*Задание*:
Перепишите весь листинг ниже в виде таблицы Markdown со столбцами «№» и «Строка», пропустив пустые строки. Изображения в ответ не включайте.

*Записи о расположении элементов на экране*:

---*---

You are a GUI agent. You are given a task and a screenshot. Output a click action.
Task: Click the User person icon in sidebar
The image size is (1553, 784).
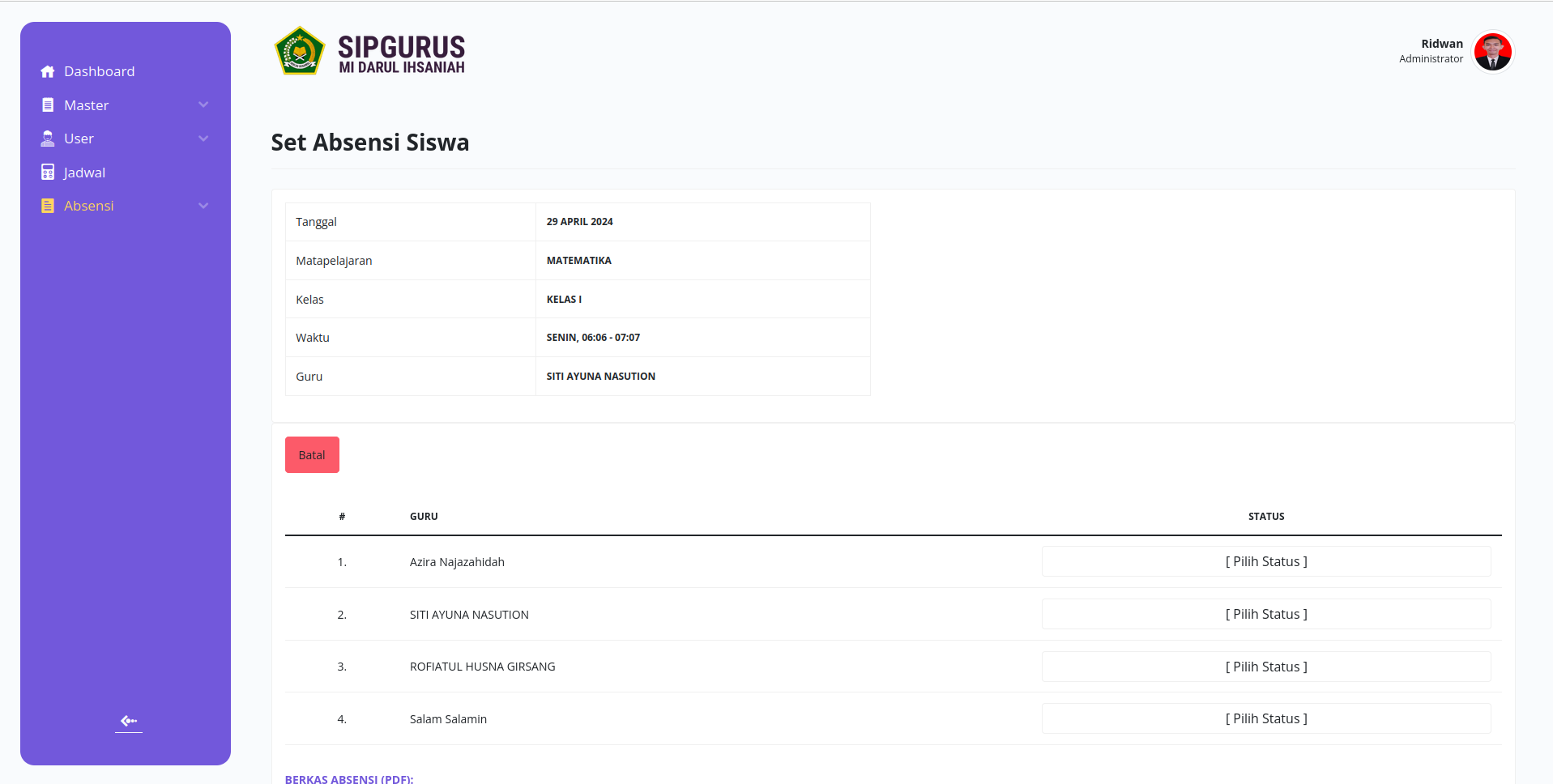[48, 138]
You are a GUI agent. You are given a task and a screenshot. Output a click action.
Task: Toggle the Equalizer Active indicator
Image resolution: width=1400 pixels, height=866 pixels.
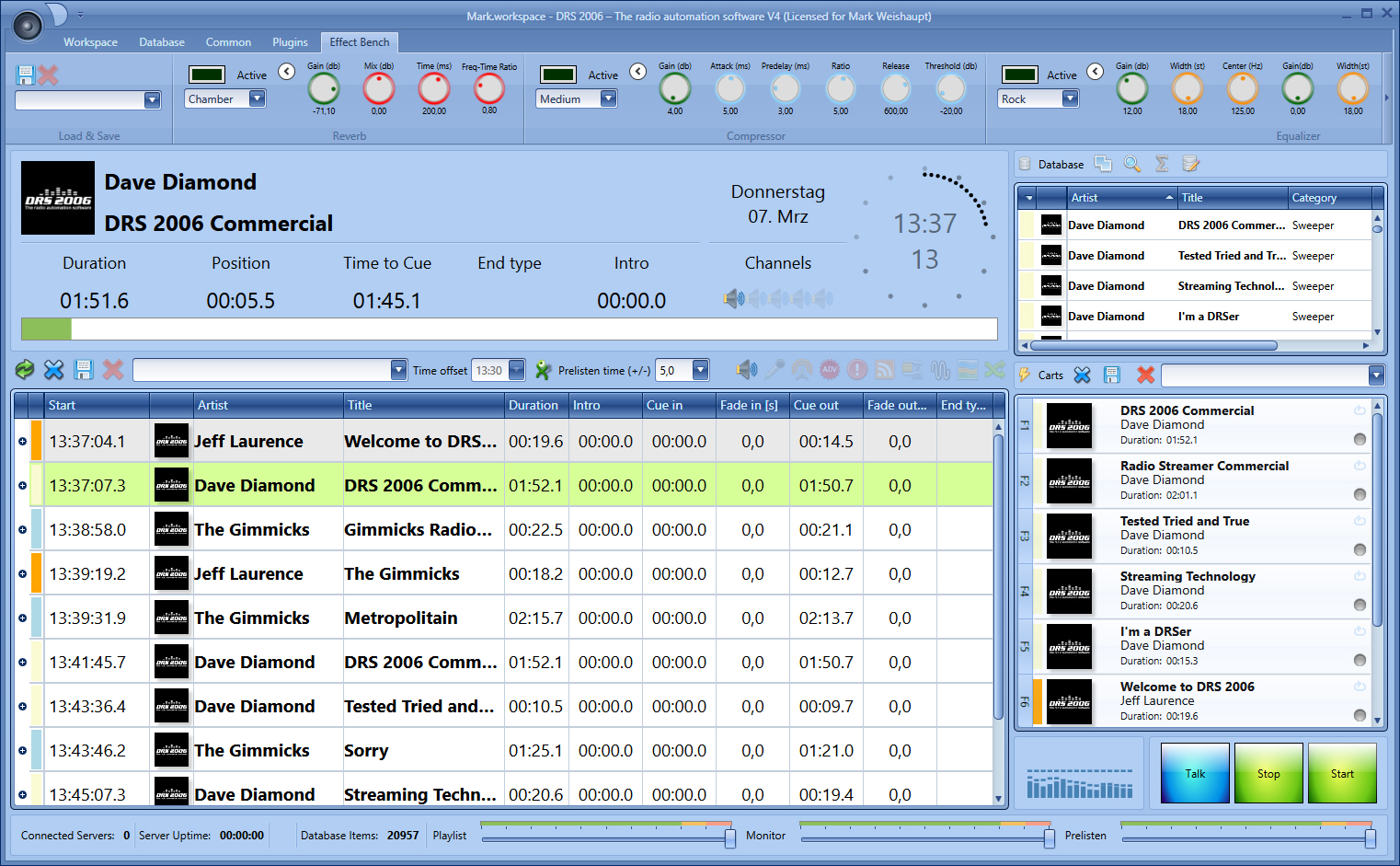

---*---

*Полный ответ*:
| № | Строка |
|---|---|
| 1 | You are a GUI agent. You are given a task and a screenshot. Output a click action. |
| 2 | Task: Click the User person icon in sidebar |
| 3 | The image size is (1553, 784). |
| 4 | [48, 138] |
| 5 | You are a GUI agent. You are given a task and a screenshot. Output a click action. |
| 6 | Task: Toggle the Equalizer Active indicator |
| 7 | Image resolution: width=1400 pixels, height=866 pixels. |